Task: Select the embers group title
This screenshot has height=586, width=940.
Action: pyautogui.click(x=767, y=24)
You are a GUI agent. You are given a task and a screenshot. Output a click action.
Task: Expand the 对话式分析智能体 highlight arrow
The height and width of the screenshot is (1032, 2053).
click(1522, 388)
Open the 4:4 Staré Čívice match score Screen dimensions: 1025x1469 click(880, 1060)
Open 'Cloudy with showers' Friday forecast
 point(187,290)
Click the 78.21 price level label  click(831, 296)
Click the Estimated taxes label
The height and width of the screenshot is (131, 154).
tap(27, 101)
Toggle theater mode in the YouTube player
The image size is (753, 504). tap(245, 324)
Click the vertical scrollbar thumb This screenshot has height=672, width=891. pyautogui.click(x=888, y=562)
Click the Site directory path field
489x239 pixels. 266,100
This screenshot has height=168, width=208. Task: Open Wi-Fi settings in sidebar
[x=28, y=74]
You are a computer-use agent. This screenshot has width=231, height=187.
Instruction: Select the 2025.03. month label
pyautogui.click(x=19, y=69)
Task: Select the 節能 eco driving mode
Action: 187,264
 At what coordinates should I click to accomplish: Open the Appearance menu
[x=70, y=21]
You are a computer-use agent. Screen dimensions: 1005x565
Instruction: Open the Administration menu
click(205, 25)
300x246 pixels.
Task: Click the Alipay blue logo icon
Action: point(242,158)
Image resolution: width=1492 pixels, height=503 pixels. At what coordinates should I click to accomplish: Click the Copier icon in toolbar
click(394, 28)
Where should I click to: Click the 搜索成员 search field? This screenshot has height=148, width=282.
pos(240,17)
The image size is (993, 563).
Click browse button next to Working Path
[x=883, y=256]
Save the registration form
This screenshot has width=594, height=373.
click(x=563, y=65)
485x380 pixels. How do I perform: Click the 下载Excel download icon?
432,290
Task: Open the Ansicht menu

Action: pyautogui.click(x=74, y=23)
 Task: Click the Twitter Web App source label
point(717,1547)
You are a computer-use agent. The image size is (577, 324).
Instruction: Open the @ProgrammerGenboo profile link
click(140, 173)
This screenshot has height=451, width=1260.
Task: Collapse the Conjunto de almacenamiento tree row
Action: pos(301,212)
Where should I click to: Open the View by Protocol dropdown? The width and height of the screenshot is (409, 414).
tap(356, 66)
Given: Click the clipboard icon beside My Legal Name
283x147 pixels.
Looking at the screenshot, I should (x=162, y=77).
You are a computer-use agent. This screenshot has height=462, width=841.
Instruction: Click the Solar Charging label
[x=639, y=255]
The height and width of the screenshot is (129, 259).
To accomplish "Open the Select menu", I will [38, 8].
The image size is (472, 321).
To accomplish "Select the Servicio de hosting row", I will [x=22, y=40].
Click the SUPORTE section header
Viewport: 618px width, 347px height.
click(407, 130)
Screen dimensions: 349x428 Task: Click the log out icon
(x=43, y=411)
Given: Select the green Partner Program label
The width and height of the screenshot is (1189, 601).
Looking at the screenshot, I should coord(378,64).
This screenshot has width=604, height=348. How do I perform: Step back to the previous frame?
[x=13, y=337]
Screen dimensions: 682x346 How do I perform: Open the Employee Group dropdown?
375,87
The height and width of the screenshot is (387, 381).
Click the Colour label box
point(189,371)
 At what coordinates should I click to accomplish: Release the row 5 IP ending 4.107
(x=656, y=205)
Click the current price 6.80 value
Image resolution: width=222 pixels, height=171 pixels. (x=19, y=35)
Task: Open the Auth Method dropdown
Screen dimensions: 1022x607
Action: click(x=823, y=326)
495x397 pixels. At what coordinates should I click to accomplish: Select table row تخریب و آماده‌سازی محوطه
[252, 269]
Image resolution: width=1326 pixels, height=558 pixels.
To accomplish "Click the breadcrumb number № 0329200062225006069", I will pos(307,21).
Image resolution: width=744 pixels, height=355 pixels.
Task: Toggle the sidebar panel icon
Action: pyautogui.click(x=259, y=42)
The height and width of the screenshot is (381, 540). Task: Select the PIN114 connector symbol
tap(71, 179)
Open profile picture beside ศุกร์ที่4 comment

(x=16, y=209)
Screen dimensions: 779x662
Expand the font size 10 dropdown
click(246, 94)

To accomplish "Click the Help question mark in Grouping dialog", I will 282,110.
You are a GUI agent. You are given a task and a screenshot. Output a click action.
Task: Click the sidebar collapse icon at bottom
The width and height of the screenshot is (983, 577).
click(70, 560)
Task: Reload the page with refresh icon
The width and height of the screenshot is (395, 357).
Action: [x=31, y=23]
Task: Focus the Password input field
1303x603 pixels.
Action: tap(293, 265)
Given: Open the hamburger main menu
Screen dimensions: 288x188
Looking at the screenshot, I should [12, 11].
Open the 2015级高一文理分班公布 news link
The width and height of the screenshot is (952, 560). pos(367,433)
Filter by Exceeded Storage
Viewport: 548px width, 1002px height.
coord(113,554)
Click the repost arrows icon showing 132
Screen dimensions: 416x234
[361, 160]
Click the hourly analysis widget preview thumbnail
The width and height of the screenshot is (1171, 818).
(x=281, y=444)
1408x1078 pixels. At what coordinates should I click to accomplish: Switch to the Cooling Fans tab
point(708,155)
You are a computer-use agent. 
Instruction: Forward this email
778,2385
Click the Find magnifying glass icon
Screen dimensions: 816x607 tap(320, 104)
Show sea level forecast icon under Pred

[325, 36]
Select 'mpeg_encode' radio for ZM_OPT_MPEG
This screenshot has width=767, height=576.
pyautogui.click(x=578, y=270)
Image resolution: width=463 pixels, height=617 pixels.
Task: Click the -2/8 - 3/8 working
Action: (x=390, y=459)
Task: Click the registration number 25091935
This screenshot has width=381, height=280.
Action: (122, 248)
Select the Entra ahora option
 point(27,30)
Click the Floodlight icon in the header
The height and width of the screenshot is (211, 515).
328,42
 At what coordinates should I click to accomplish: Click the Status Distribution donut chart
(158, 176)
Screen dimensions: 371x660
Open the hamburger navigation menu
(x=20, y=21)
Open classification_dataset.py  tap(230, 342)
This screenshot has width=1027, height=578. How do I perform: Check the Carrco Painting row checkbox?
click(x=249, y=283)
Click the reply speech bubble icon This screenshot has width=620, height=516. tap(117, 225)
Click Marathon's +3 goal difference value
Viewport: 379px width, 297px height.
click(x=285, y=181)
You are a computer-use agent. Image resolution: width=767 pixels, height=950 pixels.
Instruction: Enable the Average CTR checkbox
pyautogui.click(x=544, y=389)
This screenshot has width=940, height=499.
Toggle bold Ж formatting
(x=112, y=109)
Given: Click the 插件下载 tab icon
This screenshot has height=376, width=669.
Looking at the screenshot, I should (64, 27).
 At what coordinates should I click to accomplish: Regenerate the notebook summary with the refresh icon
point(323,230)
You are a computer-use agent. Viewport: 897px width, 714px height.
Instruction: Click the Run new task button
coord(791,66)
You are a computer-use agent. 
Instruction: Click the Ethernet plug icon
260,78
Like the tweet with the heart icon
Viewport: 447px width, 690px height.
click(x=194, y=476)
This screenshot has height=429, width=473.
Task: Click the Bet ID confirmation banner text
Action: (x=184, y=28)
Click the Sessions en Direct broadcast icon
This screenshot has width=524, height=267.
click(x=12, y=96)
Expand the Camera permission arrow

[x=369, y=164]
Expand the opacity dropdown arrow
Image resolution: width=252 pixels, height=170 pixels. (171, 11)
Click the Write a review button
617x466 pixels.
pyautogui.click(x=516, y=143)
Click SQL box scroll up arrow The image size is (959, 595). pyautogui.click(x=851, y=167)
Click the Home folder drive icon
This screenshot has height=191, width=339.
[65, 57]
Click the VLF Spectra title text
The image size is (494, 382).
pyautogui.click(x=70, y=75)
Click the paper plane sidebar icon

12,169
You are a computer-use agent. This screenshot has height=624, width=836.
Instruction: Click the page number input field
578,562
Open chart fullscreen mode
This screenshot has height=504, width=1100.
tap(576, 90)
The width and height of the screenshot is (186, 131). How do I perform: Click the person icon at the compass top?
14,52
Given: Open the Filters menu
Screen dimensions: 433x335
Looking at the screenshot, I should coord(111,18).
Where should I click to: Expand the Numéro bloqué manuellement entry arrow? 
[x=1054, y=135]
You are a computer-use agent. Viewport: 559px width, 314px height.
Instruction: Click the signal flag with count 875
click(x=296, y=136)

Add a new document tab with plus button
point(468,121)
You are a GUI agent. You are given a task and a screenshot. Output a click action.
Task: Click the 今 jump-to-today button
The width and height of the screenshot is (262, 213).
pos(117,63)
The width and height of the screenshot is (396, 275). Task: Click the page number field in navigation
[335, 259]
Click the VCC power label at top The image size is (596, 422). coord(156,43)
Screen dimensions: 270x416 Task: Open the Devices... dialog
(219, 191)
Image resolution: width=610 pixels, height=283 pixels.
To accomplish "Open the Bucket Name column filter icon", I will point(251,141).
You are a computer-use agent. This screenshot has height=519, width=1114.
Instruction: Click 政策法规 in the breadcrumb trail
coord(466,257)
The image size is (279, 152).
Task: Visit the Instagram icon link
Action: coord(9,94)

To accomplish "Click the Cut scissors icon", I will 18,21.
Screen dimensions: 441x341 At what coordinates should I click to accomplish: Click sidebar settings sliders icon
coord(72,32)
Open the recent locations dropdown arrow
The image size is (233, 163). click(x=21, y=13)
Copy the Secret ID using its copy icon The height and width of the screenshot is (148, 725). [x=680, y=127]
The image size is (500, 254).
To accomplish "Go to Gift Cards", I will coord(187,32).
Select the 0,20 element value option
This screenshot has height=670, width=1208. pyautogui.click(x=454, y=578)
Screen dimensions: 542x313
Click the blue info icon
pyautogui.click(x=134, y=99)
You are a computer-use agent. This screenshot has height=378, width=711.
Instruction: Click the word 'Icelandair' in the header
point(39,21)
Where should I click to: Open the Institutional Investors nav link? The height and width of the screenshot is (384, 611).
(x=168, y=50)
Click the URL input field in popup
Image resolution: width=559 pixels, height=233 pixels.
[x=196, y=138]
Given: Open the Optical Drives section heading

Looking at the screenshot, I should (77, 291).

● What the task asks
Leave out every line above except those from the line with "You are a computer-use agent. Viewport: 897px" up to and including the line with "Given: Open the Filters menu", and copy those exactly.

● Exercise result
You are a computer-use agent. Viewport: 897px width, 714px height.
Instruction: Click the Run new task button
coord(791,66)
You are a computer-use agent. 
Instruction: Click the Ethernet plug icon
260,78
Like the tweet with the heart icon
Viewport: 447px width, 690px height.
click(x=194, y=476)
This screenshot has height=429, width=473.
Task: Click the Bet ID confirmation banner text
Action: (x=184, y=28)
Click the Sessions en Direct broadcast icon
This screenshot has width=524, height=267.
click(x=12, y=96)
Expand the Camera permission arrow

[x=369, y=164]
Expand the opacity dropdown arrow
Image resolution: width=252 pixels, height=170 pixels. (171, 11)
Click the Write a review button
617x466 pixels.
pyautogui.click(x=516, y=143)
Click SQL box scroll up arrow The image size is (959, 595). pyautogui.click(x=851, y=167)
Click the Home folder drive icon
This screenshot has height=191, width=339.
[65, 57]
Click the VLF Spectra title text
The image size is (494, 382).
pyautogui.click(x=70, y=75)
Click the paper plane sidebar icon

12,169
You are a computer-use agent. This screenshot has height=624, width=836.
Instruction: Click the page number input field
578,562
Open chart fullscreen mode
This screenshot has height=504, width=1100.
tap(576, 90)
The width and height of the screenshot is (186, 131). How do I perform: Click the person icon at the compass top?
14,52
Given: Open the Filters menu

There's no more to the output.